|Review by Don W||posted 06-21-2012 02:36 PM||6947 views||1 time favorited||21 comments|
After restoring some 200-300 bench planes this was my first replacement iron purchase. After purchasing a Stanley type 11 #5 1/2 at a flea market, (Seen here, along with some restoration pictures) i decided to purchase a new iron for the worn out existing one. Since Lee Valley was running a no shipping promotion, I decided to go with the #19P2005, 2-3/8” x 7” Hock Plane Blade.
The plane arrived slightly before I finished the restore. First this is an earlier type 5 1/2 which original took a 2 1/4” blade. I had measured it before ordering and the blade was actually 2 5/16”, so I wasn’t sure which one it really was, and maybe it wasn’t original. I figured removing 1/16” if need be wasn’t an issue, and that exactly what I wound up doing.
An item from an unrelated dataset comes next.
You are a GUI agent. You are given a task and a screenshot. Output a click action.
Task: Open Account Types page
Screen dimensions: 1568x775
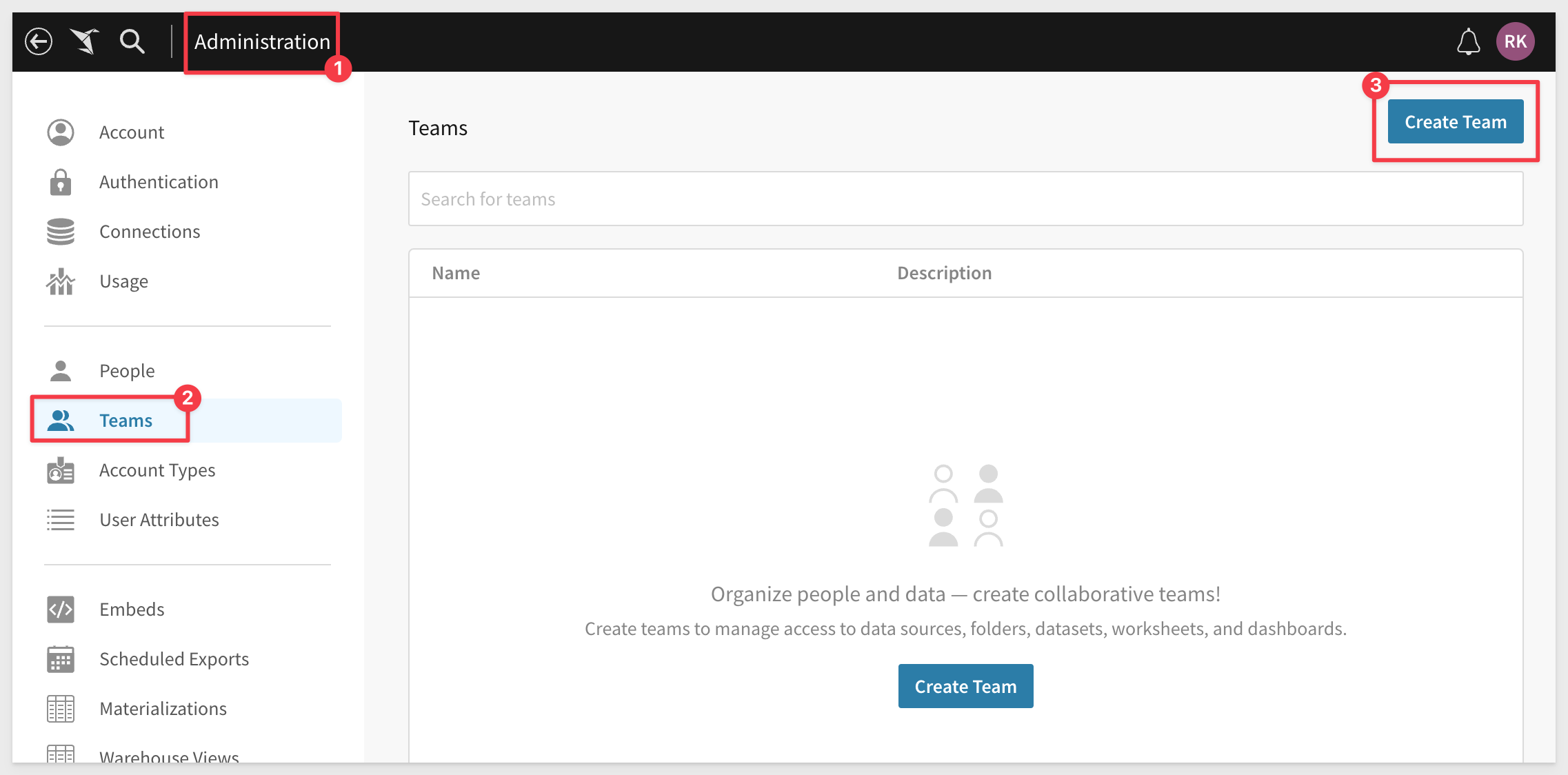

These pictures are with the hock blade straight out of the package. First are pine second set are red oak.
While doing the above testing, both for the restored plane and the new iron, I noticed the mouth was a little tight with no allowance for a more aggressive cut. I’ve heard others say no modifications were required for a new Hock iron, so I started doing a little comparison. I went as far as sharpening and putting the old iron back in. It was still very tight. I happened to have 2 other Stanley #5 1/2s in the shop so I started measuring and sure enough, the recently restored plane was much narrower than my other two, and they both have the original Stock irons, so a few swipes with a file to widen the mouth was in order.
I then took the Hock to the DMT’s. The back was perfectly flat, so no work was needed. The majority of work was to get the corners rounded to eliminate the strike marks. Honing was simple and easy. Noting again this is my first new blade I must say its the easiest iron I’ve honed.
So after honing oak shot.
I’m still not an advocate of replacing stock Stanley (or any manufacture for that matter) irons just because it saves some plane tuning time, but if the iron has been sharpened out, and the end is near, I can now recommend the Hock Plane Blades.